Instrução escrita:
Reproduza sem alterações o trecho do texto sobre a Águas de Ponta Preta que começa nas palavras que contêm "Foi com essa" e termina logo depois de "explica Damià Pujol.".

Texto da página:

=======

A história da APP começa nos anos 90, quando a expansão turística na ilha do Sal exigia garantias no fornecimento de serviços essenciais, como água, energia e saneamento.
“O projecto APP começou pela necessidade que tinha um promotor turístico de garantir os serviços de energia, água e saneamento, infraestruturas para receber grandes resorts e que precisavam de garantia dos serviços básicos”, recorda Damià Pujol. O promotor em questão, a empresa Cabocan, procurou então parceiros tecnológicos e financeiros na Catalunha, Espanha, nomeadamente a Companhia d’Águas de Sabadell e a HidroWatt.
Foi com essa parceria que nasceu a Águas de Ponta Preta, hoje uma empresa de direito cabo-verdiano de serviços básicos que opera com um modelo de gestão integrada inspirado nas boas práticas europeias. “A missão sempre foi clara: garantir serviços com continuidade, qualidade e visão de longo prazo”, explica Damià Pujol.
Modelo sustentável
Um dos maiores feitos da APP ao longo destes 25 anos foi a criação de um sistema de abastecimento de água potável a partir de um único recurso hídrico disponível: a água do mar.
“Conseguimos, a partir de um único recurso hídrico, que era a água do mar, garantir água potável e depois reutilizá-la para irrigação de jardins, como se pode ver em qualquer hotel de Santa Maria”, explica Pujol.
O processo não termina na dessalinização.
A água usada nos hotéis e residências passa por um tratamento complexo em estações de tratamento de águas residuais (ETARs), sendo posteriormente reutilizada para irrigação e, mais recentemente, também para a agricultura.
“É água residual tratada através de nove processos hidráulicos e reutilizada. Tem todas as características para ser utilizada na irrigação”, garante.
Desde 2018, Cabo Verde conta com uma regulamentação própria sobre a qualidade da água reutilizada, o que permitiu à APP ir mais longe, produzindo inclusive água com qualidade quase potável para culturas hortícolas e frutíferas, já em uso na ilha do Sal.
Expansão progressiva e serviços públicos complementares
Apesar de ter nascido ao serviço da indústria hoteleira, a APP estendeu depois os seus serviços a outros segmentos da sociedade, em parceria com a Electra. Esta colaboração tem sido essencial para colmatar falhas na cobertura de água em zonas urbanas em rápida expansão.

=======

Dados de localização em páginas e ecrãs

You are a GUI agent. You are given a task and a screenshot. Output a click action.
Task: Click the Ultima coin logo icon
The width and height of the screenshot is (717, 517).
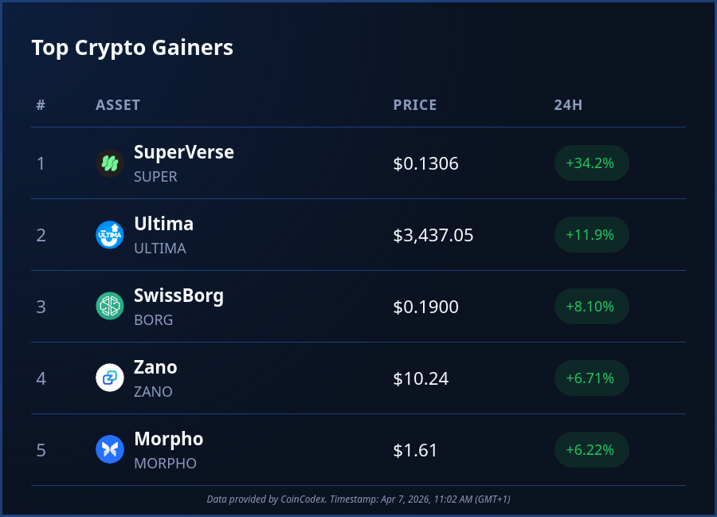tap(110, 235)
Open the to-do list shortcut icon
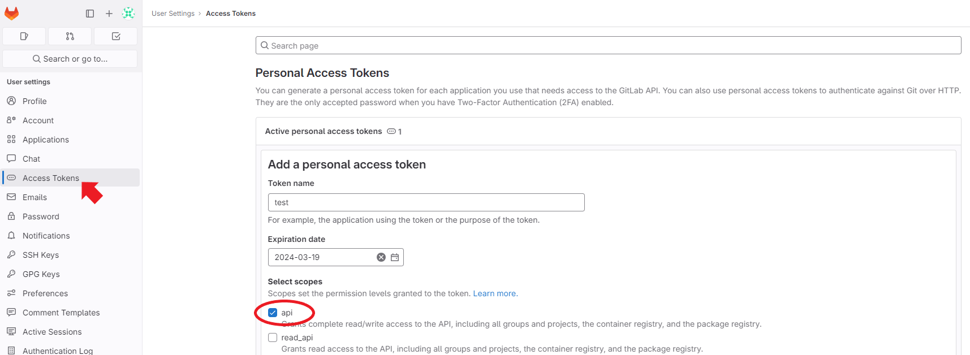The height and width of the screenshot is (355, 970). coord(116,36)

=======

Solução:
Foi com essa parceria que nasceu a Águas de Ponta Preta, hoje uma empresa de direito cabo-verdiano de serviços básicos que opera com um modelo de gestão integrada inspirado nas boas práticas europeias. “A missão sempre foi clara: garantir serviços com continuidade, qualidade e visão de longo prazo”, explica Damià Pujol.